Dopamine agonists (DAs)

  • DAs directly stimulate DARs and do not require metabolic activation.
  • Generally longer duration of action vs. immediate release l-dopa.
  • Different medications tend to have varying affinities to DAR subtypes:
    • pramipexole – D2R > D3R
    • ropinirole – D3R > D2R > D4R
    • bromocriptine – D2R
    • cabergoline – D2R
    • transdermal rotigotine
    • injectable apomorphine – D2R
  • D1R & D2R are more abundant in the dorsal (motor) striatum
  • D3R, D4R, and D5R are more abundant in the mesolimbic brain (D3R, D4R) and hippocampus/hypothalamus (D5R)
  • Given the controversy noted above regarding motor fluctuations  and their relationship to l-dopa, some advocate initially using DAs as a monotherapy to postpone the use of l-dopa, especially in younger-onset patients – the evidence for this is currently unproven.
  • AE: nausea, somnolence, valvular heart disease (for ergot-derived medications), withdrawal syndrome
  • Dopamine dysregulation syndrome & impulse control disorders
    • Compulsive use of DA medications, despite worsening drug-induced dyskinesia
    • Associated with mood disorders and impulse control disorders including pathological gambling and hyper-sexuality

Monoamine oxidase (MAO) B inhibitors

  • Inhibit the breakdown of DA (and other monoamines) that have been taken up in the pre-synaptic terminal, effectively boosting DA concentrations in the synaptic cleft.
  • Meta-analysis suggests that MAO B inhibition can be used as an effective monotherapy in early disease, and might delay the need to start l-dopa.
  • Longterm use when combined with l-dopa has also been found to be beneficial.

Anticholinergic agents

  • Acetylcholine (ACh) is synthesised in the striatum by the non-spiny striatal neurons, where it has a mostly excitatory effect on spiny striatal neurons
  • The therapeutic mechanism of blocking ACh is not understood. It is thought to be due to a rebalancing the proportions of DA and ACh in the striatum.
  • Used most often in patients with tremor that has not improved with l-dopa.
  • Centrally acting anticholingerics that are sometimes used (all roughly equally effective)
    • Trihexyphenidyl
    • Benztropine
    • Procyclidine
    • Orphenadrine
  • Beware of using anticholinergics in older/cognitively impaired patients, particularly those with hallucinations
  • Classic anticholinergic side effects usually limit their use (dry mouth – can be useful in PD, blurred vision, nausea, constipation, urinary retention etc.)

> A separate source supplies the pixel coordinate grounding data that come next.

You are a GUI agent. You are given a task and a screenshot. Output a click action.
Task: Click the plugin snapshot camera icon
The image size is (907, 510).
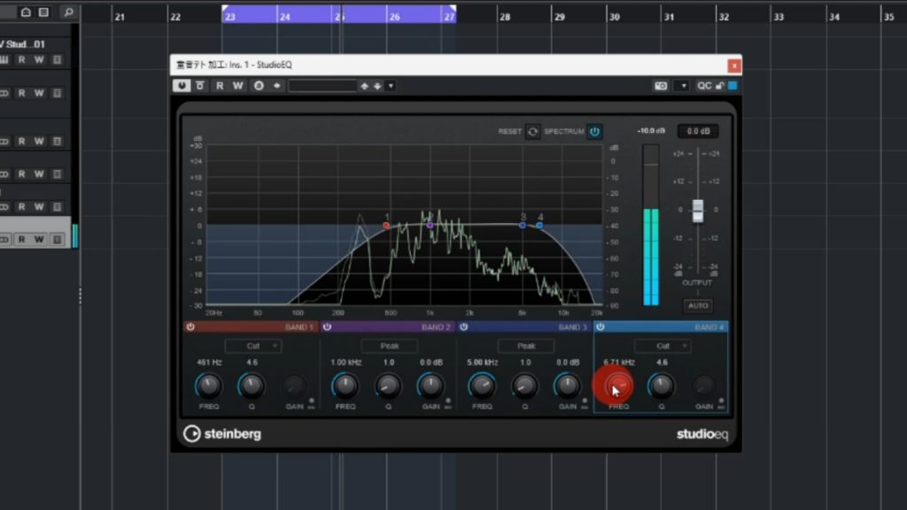(660, 86)
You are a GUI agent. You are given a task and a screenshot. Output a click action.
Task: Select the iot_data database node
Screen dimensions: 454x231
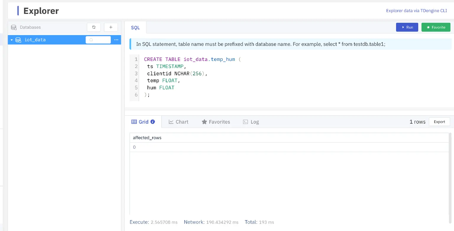pos(35,40)
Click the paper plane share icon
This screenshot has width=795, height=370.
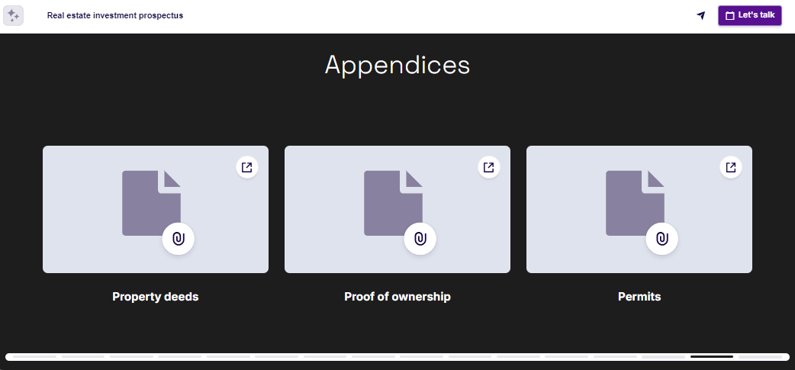point(700,15)
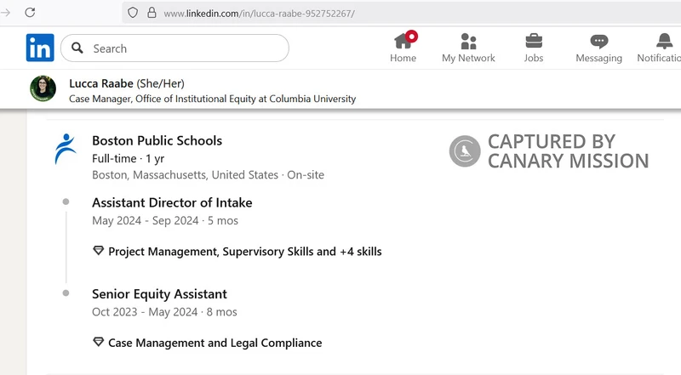Click the Boston Public Schools logo
This screenshot has width=681, height=375.
(x=65, y=149)

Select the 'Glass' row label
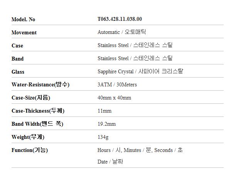coord(18,72)
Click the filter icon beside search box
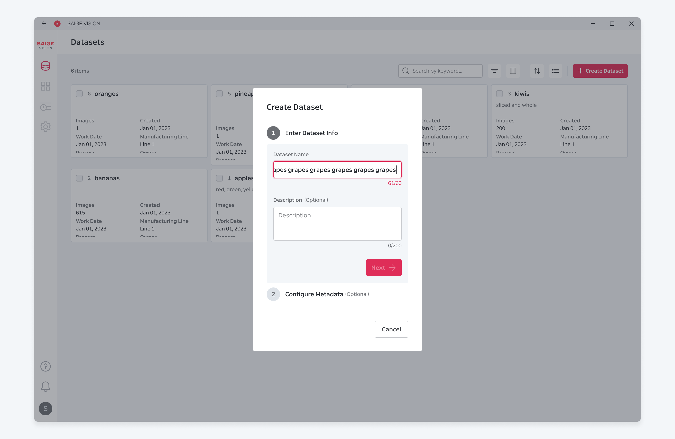 click(x=494, y=71)
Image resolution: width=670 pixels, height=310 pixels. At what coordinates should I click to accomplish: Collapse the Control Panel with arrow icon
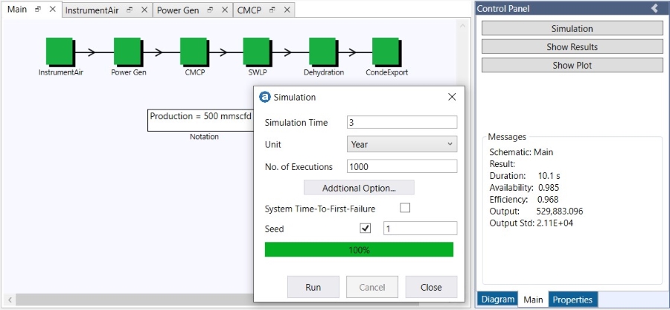click(x=654, y=8)
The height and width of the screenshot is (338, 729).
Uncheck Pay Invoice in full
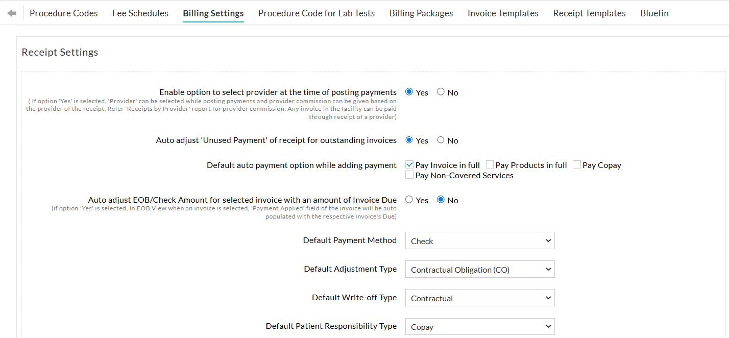pyautogui.click(x=409, y=164)
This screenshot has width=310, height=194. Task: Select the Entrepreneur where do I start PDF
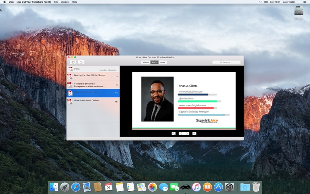point(93,85)
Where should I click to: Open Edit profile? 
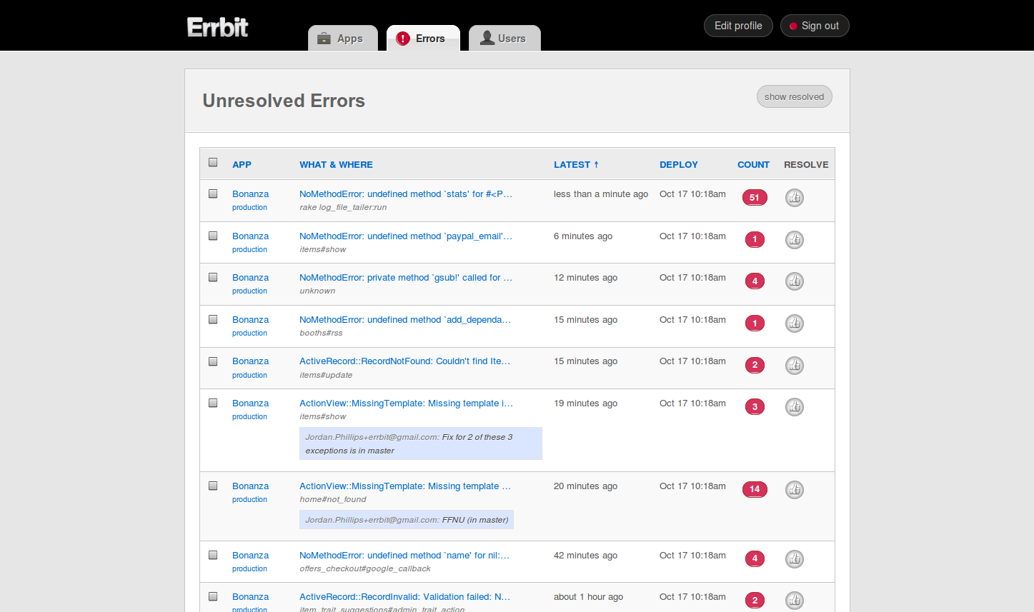[x=737, y=25]
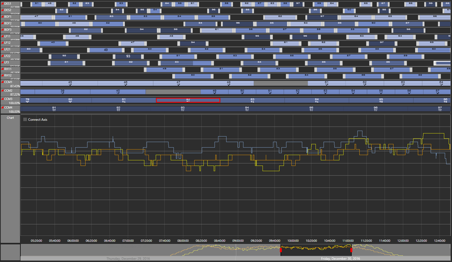Screen dimensions: 452x262
Task: Grab the right red range handle in overview
Action: coord(351,250)
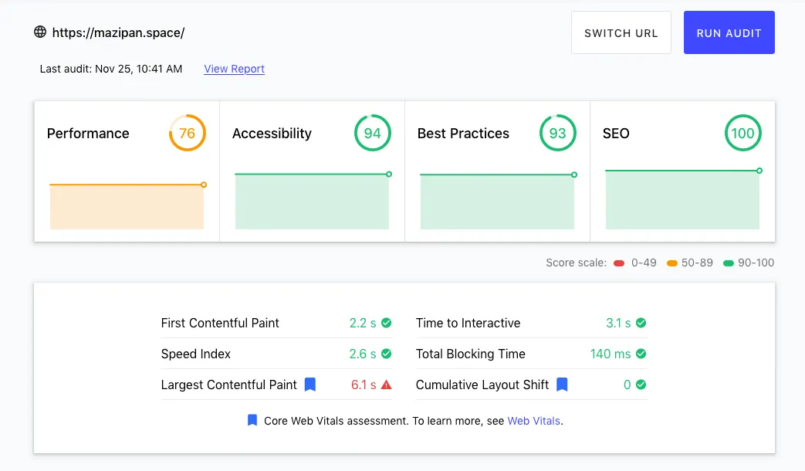Click green checkmark next to First Contentful Paint
Image resolution: width=805 pixels, height=471 pixels.
click(387, 323)
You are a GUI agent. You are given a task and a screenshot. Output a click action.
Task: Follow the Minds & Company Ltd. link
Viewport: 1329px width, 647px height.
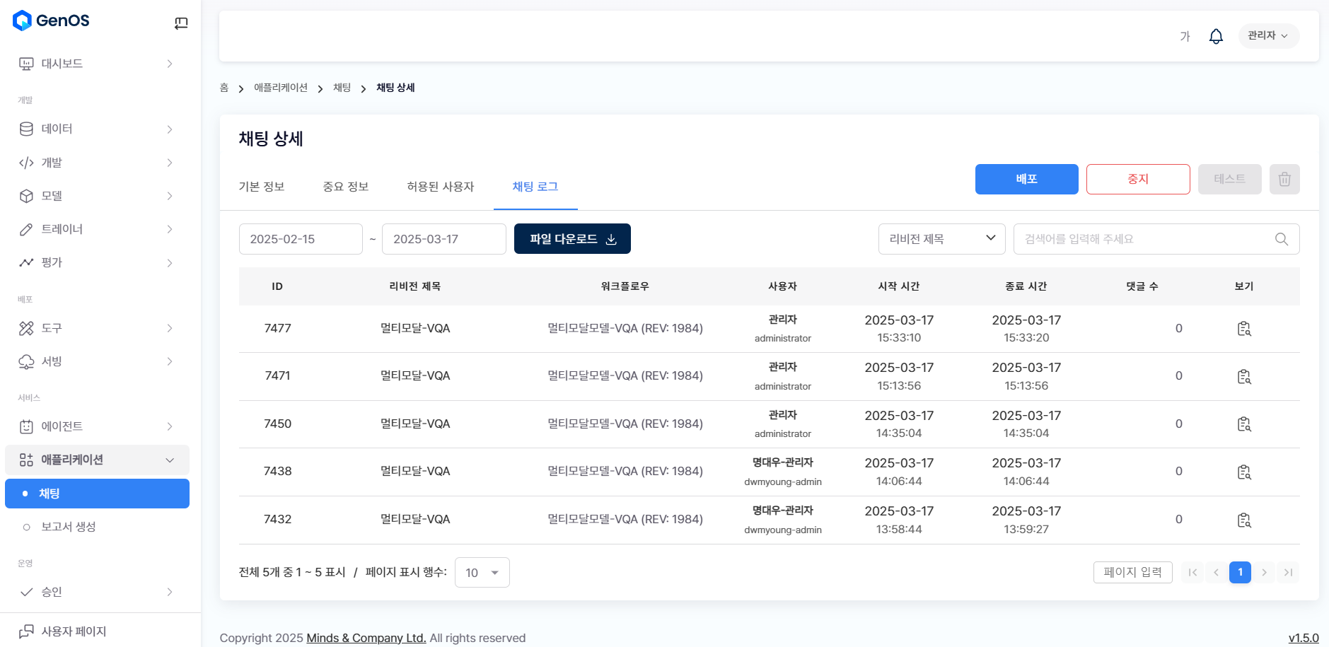[366, 638]
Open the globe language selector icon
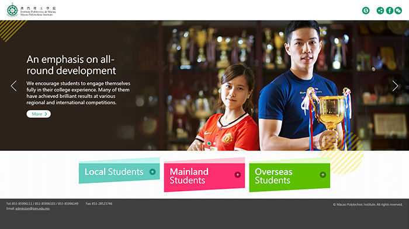This screenshot has width=409, height=229. (x=366, y=10)
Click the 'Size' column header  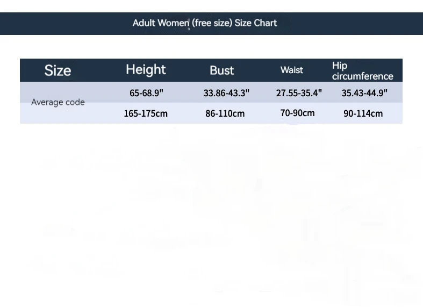(58, 70)
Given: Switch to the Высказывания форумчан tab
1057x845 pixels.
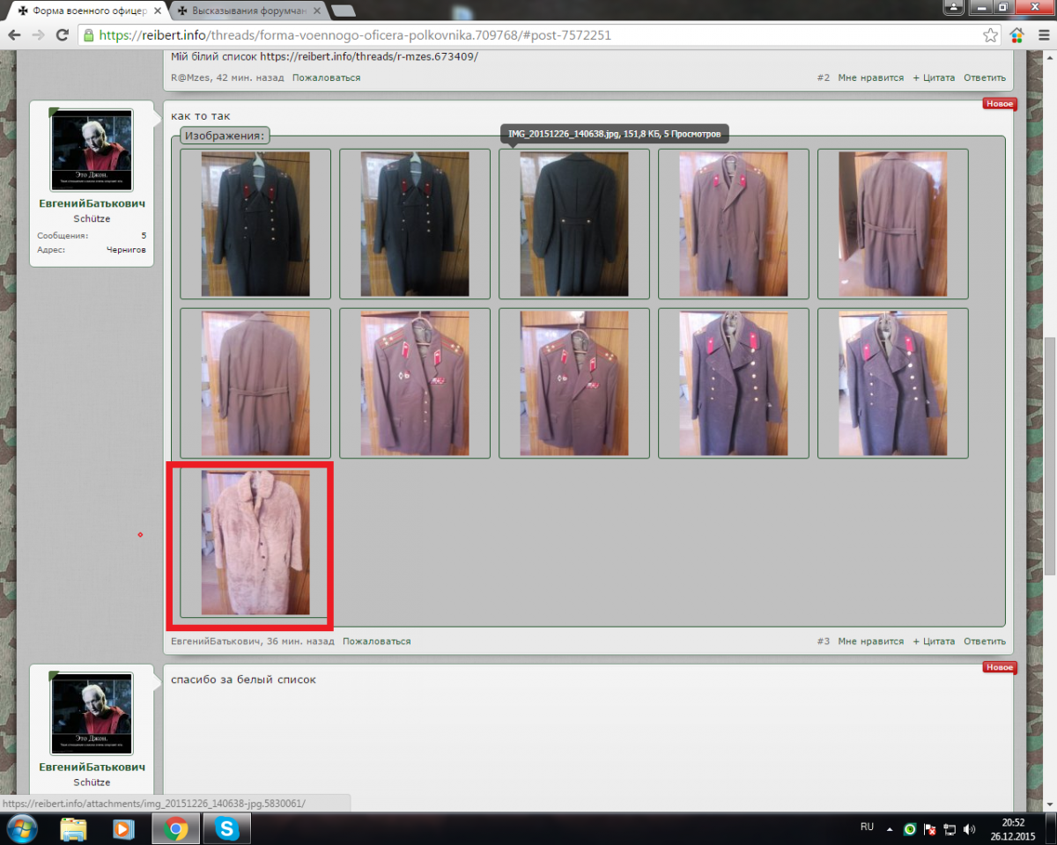Looking at the screenshot, I should [x=247, y=11].
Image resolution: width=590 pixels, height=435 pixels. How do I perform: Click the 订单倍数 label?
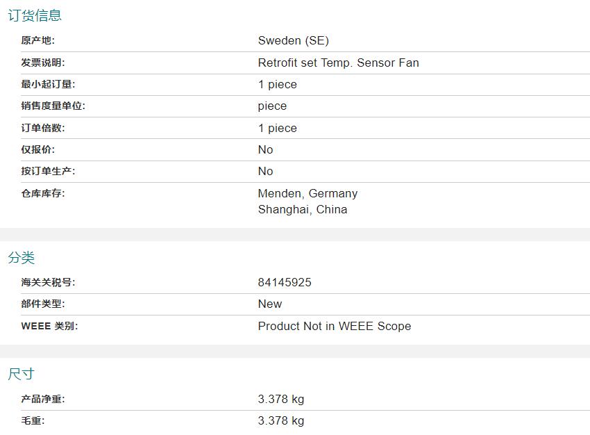pos(43,128)
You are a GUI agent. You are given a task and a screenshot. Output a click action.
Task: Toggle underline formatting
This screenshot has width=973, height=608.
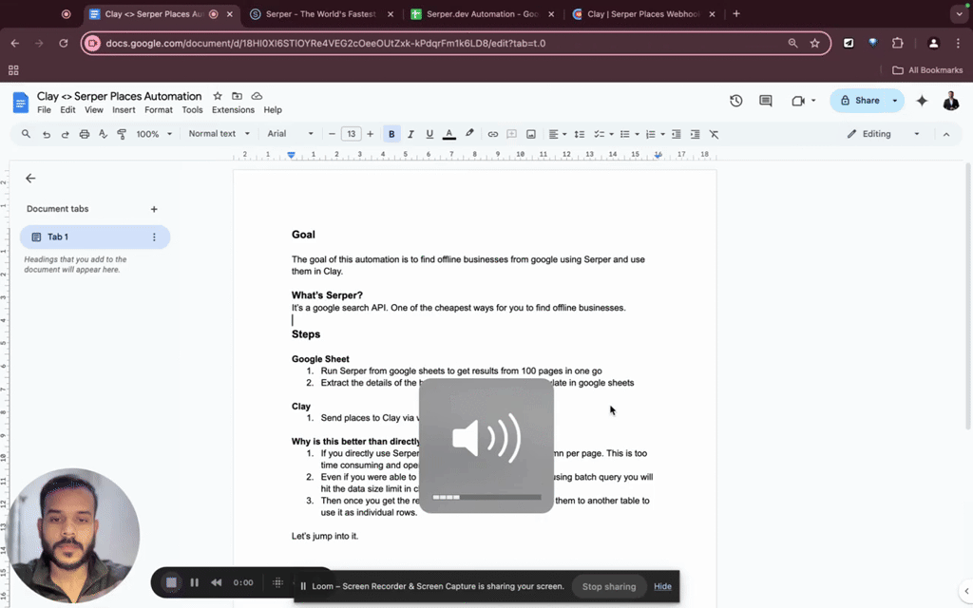pos(429,134)
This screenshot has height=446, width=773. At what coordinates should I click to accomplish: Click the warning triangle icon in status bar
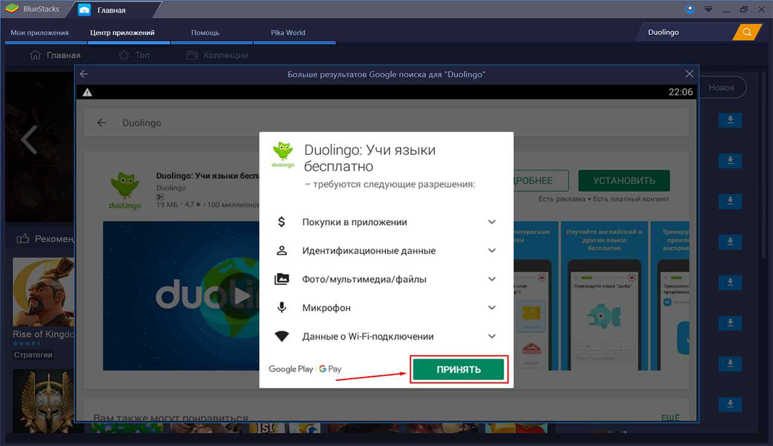87,92

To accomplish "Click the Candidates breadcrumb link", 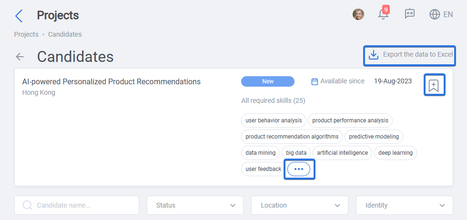I will [x=65, y=34].
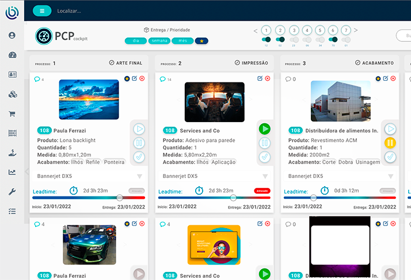This screenshot has width=411, height=280.
Task: Select the "semana" filter tab
Action: tap(159, 41)
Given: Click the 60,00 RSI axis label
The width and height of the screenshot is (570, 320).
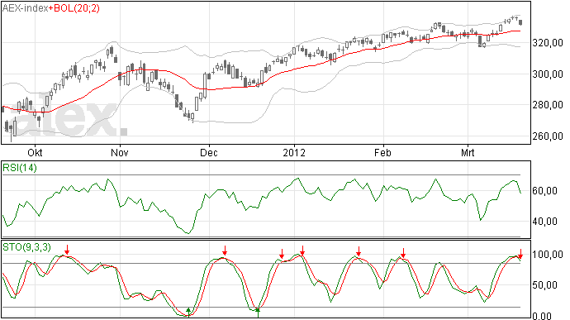Looking at the screenshot, I should tap(544, 191).
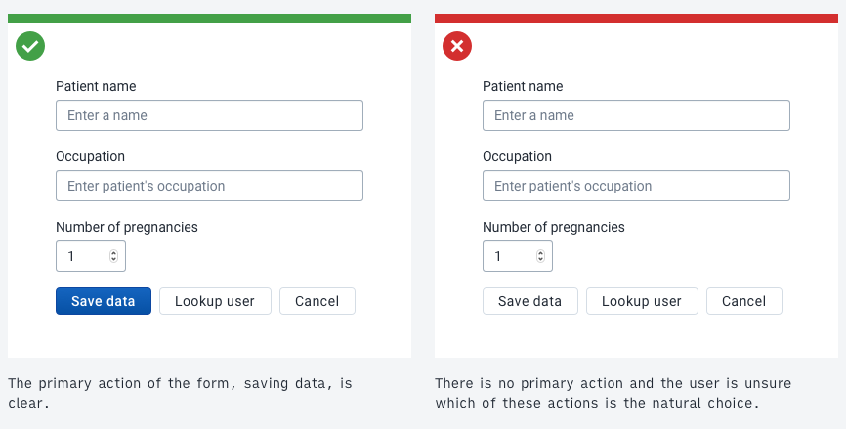Click Lookup user in green-check form
This screenshot has height=429, width=846.
[215, 301]
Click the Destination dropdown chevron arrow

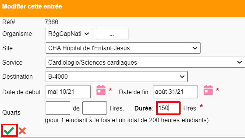[182, 77]
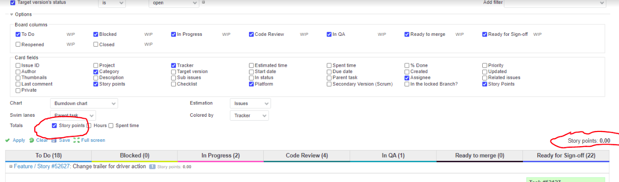Viewport: 619px width, 182px height.
Task: Click the Save floppy disk icon
Action: [54, 140]

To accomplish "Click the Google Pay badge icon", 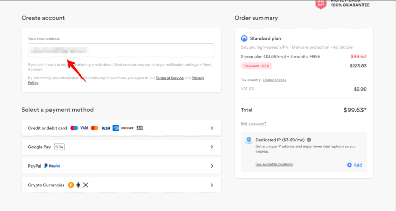I will tap(59, 147).
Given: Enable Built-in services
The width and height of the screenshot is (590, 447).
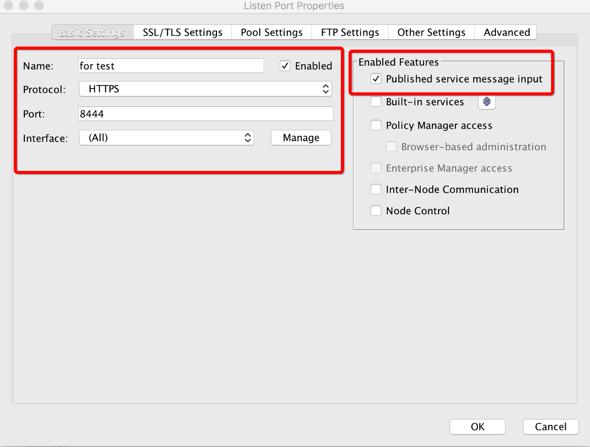Looking at the screenshot, I should [x=376, y=101].
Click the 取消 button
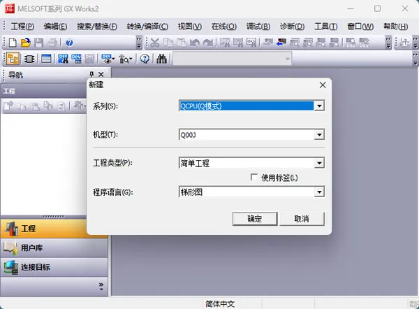 pyautogui.click(x=302, y=219)
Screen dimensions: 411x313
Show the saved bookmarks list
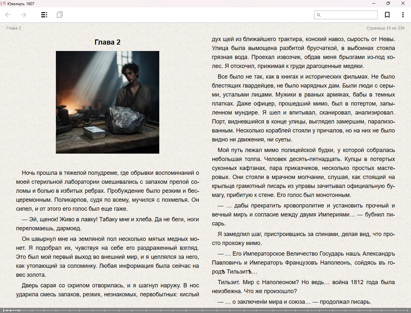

  • Originally an antiviral agent, later found to have mild efficacy in PD possibly due to increasing DA in striatum, possibly due to anticholinergic effects, possibly due to anti-glutamatergic effects?
  • Mostly used as a short term single therapy for those with mild disease.
  • Can be used to help those with l-dopa induced dyskinesia and motor fluctuations
  • Can cause confusion/nightmares in older adults.

Catechol-O-methyl transferase (COMT) inhibitors

  • Used in combination with l-dopa to extend the drug effect by inhibiting inactivation of DA and l-dopa
  • Useful in patients with motor fluctuations experiencing “wearing off phenomenon”
  • No added benefit in patients without motor fluctuations
  • Examples include entacapone
  • Patients may require a lowering of their l-dopa dose on commencing entacapone, as the entacapone increases the drug half-life
  • Discolours urine orange, can worsen liver function tests.